Мы слушали Томми, по большей части, от 30 до 45 минут. Он разволновался еще больше, когда вспомнил, как прошлой ночью около 2 часов ночи он видел четырех или пятерых мужчин из ДСО, некоторых из которых он узнал, у задней части своего дома. Тот факт, что они не позвонили ему и не позвонили в его заднюю дверь, был зловещим. У него сложилось отчетливое впечатление, что они пытались выманить его наружу, чтобы они могли «врезать» ему.
ДСО отвернулись от него, когда он струсил взять машину напрокат, чтобы отправиться на миссию по взрыву Монагана. Он подозревал, что они готовили его к тому, чтобы он был застрелен КПО или захвачен «Гардой» в Ирландской Республике. Он вкратце обрисовал сложность своего положения: «Можете ли вы представить, каково было бы мне, фению в тюрьме Портлуаз, находящемуся под стражей по обвинению в попытке заложить бомбу ДСО в офисе «Шинн Фейн» в Монагане?»

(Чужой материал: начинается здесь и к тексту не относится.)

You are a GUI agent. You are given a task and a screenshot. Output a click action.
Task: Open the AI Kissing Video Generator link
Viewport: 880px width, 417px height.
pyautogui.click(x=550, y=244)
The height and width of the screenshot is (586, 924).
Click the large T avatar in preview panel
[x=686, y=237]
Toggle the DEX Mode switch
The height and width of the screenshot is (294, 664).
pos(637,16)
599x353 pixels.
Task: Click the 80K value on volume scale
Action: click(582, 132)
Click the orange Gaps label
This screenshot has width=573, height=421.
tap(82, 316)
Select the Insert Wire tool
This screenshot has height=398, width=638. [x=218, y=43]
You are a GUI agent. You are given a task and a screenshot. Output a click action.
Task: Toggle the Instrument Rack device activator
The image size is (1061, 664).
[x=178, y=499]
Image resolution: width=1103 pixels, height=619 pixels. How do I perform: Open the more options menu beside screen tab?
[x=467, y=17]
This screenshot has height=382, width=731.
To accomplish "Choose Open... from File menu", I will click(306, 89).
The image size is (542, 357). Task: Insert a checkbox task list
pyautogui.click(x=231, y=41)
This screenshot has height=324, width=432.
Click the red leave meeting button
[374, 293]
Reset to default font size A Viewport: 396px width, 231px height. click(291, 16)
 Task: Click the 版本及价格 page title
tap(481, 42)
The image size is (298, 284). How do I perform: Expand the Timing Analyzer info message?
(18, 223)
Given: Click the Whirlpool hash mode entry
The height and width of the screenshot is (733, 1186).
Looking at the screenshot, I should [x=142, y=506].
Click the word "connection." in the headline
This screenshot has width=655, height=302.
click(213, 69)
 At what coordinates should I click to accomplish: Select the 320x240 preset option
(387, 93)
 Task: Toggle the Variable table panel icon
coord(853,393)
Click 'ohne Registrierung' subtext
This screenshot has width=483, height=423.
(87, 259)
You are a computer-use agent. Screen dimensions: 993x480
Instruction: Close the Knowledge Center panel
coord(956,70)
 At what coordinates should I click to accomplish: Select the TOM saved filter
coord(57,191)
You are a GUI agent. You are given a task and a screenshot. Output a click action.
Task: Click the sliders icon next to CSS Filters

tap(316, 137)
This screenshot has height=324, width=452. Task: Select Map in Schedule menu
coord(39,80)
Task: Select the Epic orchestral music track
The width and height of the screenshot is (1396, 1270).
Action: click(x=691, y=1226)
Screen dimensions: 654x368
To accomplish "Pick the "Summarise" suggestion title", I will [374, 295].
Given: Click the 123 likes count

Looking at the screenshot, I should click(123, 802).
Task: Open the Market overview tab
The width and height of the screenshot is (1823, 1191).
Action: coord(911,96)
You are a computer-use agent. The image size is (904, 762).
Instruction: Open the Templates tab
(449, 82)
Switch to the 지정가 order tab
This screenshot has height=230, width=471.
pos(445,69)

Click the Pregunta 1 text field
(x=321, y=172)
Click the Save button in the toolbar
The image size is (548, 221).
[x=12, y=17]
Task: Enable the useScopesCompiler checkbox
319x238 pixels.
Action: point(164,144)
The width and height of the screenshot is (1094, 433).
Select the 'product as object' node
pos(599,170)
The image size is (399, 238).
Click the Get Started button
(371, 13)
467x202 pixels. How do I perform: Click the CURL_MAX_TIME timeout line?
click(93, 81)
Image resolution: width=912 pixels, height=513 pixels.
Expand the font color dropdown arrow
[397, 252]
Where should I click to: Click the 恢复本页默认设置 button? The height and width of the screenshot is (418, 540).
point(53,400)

Я сказал Томми, что он сам виноват в том, что вступил в ДСО. Никто не просил его присоединиться. Неужели он не понимал, что единственный способ, которым ДСО могла бы извлечь выгоду из его членства в их группе сейчас, — это подставить его таким образом? Затем они могли бы использовать его дело в качестве пропаганды. Был бы их католический сторонник ДСО, пойманный с поличным при взрыве офиса «Шинн Фейн» в Ирландской Республики во время перемирия между военизированными группировками. Конечно, он мог видеть, насколько более ценным он был бы для ДСО в рамках такого сценария? Помимо всего прочего, они смогли бы использовать его историю и его участие в организации как убедительное доказательство того, что они были несектантской организацией и что их дело было справедливым, поскольку даже члены католической общины вступили в их ряды!